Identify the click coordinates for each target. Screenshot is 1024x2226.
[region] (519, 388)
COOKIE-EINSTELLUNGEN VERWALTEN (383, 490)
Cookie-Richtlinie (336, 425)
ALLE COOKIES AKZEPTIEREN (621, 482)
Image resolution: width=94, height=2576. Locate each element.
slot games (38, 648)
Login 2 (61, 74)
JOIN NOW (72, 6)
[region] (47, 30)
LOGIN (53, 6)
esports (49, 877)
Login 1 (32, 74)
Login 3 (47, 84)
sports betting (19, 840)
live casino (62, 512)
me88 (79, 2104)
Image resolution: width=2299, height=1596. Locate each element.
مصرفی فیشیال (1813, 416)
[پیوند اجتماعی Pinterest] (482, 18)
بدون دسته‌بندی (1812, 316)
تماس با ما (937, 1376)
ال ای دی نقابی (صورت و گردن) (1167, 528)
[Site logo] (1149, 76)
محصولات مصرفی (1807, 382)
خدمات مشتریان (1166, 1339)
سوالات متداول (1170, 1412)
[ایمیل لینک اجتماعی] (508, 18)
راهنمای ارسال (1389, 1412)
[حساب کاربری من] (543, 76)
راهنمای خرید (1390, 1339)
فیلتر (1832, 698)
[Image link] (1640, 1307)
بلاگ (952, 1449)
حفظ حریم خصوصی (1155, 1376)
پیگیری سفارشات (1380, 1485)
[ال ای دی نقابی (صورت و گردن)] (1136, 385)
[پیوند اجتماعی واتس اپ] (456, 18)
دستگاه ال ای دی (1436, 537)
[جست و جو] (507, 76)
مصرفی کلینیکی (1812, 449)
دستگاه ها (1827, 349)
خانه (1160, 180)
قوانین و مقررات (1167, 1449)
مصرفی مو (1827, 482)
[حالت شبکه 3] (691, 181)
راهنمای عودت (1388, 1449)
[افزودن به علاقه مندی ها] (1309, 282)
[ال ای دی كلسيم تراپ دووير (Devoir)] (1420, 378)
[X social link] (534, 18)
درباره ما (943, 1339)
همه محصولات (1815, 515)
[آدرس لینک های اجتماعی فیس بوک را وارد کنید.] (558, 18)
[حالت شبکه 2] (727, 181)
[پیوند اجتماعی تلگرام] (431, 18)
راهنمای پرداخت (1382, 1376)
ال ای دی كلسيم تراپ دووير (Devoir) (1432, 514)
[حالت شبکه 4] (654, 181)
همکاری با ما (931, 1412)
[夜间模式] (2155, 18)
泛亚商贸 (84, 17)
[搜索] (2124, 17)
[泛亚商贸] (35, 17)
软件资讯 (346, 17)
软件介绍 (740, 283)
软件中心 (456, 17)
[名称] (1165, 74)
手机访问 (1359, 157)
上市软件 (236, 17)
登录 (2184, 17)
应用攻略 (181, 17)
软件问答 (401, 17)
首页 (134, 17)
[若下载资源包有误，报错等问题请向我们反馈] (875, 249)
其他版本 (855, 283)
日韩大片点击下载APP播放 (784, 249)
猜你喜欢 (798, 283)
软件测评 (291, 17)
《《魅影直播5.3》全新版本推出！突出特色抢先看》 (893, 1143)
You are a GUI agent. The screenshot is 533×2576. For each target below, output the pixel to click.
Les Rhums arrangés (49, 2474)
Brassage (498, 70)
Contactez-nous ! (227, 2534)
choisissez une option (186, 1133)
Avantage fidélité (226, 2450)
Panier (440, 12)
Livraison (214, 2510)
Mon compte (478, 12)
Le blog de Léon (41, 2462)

━━━━━━

### Exercise objective
An exact copy of the lines from the one containing "上市软件 (236, 17)" through the last line of the material, both included, is to be printed, and nothing else.

### Task solution
上市软件 (236, 17)
登录 (2184, 17)
应用攻略 (181, 17)
软件问答 (401, 17)
首页 (134, 17)
[若下载资源包有误，报错等问题请向我们反馈] (875, 249)
其他版本 (855, 283)
日韩大片点击下载APP播放 (784, 249)
猜你喜欢 (798, 283)
软件测评 (291, 17)
《《魅影直播5.3》全新版本推出！突出特色抢先看》 (893, 1143)
You are a GUI agent. The screenshot is 533×2576. For each target below, output the pixel to click.
Les Rhums arrangés (49, 2474)
Brassage (498, 70)
Contactez-nous ! (227, 2534)
choisissez une option (186, 1133)
Avantage fidélité (226, 2450)
Panier (440, 12)
Livraison (214, 2510)
Mon compte (478, 12)
Le blog de Léon (41, 2462)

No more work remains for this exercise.